=== EXERCISE ===
Write out every record in full, keeping each character exactly as it is.

=== MATERIAL PROVIDED ===

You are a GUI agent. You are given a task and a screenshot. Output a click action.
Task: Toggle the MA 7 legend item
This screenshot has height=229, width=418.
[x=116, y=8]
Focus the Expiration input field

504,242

=== RESPONSE AREA ===
You are a GUI agent. You are given a task and a screenshot. Output a click action.
Task: Toggle the MA 7 legend item
This screenshot has height=229, width=418.
[x=116, y=8]
Focus the Expiration input field

504,242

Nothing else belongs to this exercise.